Ranger transferred again after the conversion of the Dragon, this time to the Jefferson, a brig. He served aboard it for one year. In 1781, Ranger survived the crippling of the Jefferson, which was destroyed by the British in the action at Osborne's on the James River along with most of the Virginia Navy vessels. Ranger then served on the Patriot for about six months, until he and the rest of the crew were captured by the British. After Lord Cornwallis surrendered after the Siege of Yorktown, Ranger and the others were released. Ranger ended the war having served on four vessels, the highest number of any Black sailor in the war.

==Post-war service==
Virginia's leaders continued to be concerned about the possibility of British attacks. The Congress of the Confederation granted the state permission to retain two navy ships, the Patriot and the Liberty, among the small number of vessels that had not been destroyed in the war. Ranger worked on both ships, remaining in the navy until its dissolution in 1787. His eleven years of service are the longest on record of any Black seaman in the Virginia Navy.
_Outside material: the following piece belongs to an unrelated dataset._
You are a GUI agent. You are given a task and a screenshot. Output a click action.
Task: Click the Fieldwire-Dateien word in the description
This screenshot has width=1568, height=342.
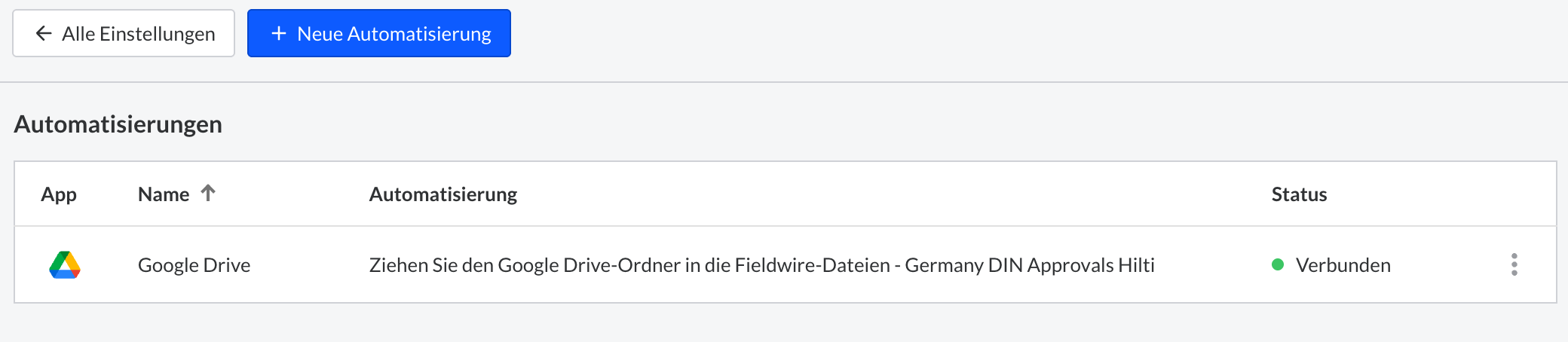(x=813, y=265)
During his post-war service, the Virginia government began rewarding soldiers and sailors who fought in the war with land. It granted plots in two westerly Virginia territories: Kentucky County and the Virginia Military District, parts of present-day Kentucky and Ohio, respectively. (Note: The other states and the United States government similarly rewarded veterans with land grants. Virginia gave out more land than the others.) Ranger was granted 100 acres, the amount commonly given to privates and seamen. Two historians, Jackson and Sarah J. Purcell, both write that Ranger likely sold the land to speculators rather than move his family westward, as did most land grantees. Ranger also continued to draw a salary. State records show that he was paid 2.50 pounds for a month's work in 1786. Ranger earned enough to purchase the freedom of his wife. He had other enslaved family members he was unable to help.

==Later life==
As Ranger and the other veterans of the revolution aged, successive United States Congresses awarded them pensions. They passed laws disbursing money in 1818, 1820, and 1832, requiring a court deposition to prove war service. Ranger appeared at an Elizabeth City County court in 1832 for his deposition, receiving thereafter 96 dollars per year. He was one of thirteen Black Virginian veterans to receive a federal pension that year.

The details of Ranger's death are unknown. According to Purcell, Ranger's service "exemplifies the importance of African Americans to American military forces, even in states such as Virginia with extremely restrictive slave systems".